Russia courting disaster with Skyfall nuclear missile project, experts say

U.S. Strategic Command

“The Cold War is over but Cold War thinking survives.” — Sir Joseph Rotblat, Polish physicist

In 1955, amid the Cold War, the United States Air Force conceived a nuclear weapon project that involved a low-flying, nuclear-powered missile that carried a thermonuclear warhead. The Supersonic Low Altitude Missile (SLAM) was decades ahead of its time.

The proposed missile would use a built-in terrain contour matching radar to reach its target at supersonic speed. The propulsion system was designed to draw air in through a dorsal vent, heat and compress the air with a nuclear reactor and propel it through the exhaust, providing thrust for the missile.

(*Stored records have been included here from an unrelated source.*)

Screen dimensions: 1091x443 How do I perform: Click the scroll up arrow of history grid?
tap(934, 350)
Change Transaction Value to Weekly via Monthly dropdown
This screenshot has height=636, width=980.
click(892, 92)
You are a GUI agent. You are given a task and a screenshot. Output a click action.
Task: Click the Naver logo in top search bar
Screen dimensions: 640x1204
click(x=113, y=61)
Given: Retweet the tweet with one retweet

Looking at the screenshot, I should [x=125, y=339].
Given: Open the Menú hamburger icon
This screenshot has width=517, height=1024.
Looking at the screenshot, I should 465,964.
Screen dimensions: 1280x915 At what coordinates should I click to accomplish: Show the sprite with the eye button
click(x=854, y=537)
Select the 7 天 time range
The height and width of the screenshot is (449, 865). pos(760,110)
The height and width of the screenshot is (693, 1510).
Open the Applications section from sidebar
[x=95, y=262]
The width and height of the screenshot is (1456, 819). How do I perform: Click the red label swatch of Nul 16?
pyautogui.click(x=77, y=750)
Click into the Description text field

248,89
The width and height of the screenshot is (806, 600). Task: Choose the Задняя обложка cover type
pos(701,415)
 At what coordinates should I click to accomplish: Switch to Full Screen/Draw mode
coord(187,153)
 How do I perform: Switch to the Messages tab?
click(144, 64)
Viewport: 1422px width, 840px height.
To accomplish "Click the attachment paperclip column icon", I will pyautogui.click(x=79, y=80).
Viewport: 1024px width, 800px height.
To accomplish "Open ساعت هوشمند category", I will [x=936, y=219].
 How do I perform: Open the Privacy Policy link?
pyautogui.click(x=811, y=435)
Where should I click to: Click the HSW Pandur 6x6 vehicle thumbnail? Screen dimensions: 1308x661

A type of ceramic was developed to handle the intense heat and weight that the SLAM demanded, allowing the weapon to boast a range of 181,000 kilometers, roughly 4 1/2 times the circumference of the Earth.

This innovative concept was scrapped in 1964 because development of intercontinental ballistic missiles (ICBMs) was completed, and the U.S. could not guarantee the safety of testing a reactor that would disperse substantial amounts of radioactive emissions.

In 2018, Russia unveiled a prototype nuclear engine based on the technology used in the SLAM project. This updated model, the 9M730 Burevestnik — dubbed the SSC-X-9 Skyfall by NATO — is intended to offer the ultimate nuclear advantage. The Skyfall missile is built to fly at astounding speeds using a nuclear reactor that propels compressed air. In theory, the missile would be hypersonic with virtually unlimited range. Unlike a traditional ICBM, which is launched on a generally transparent flight path into the stratosphere and down to its target, the Skyfall will fly at low altitude, masking it from radar tracking. Furthermore, this weapon of terror could strike without warning when fully developed and deployed.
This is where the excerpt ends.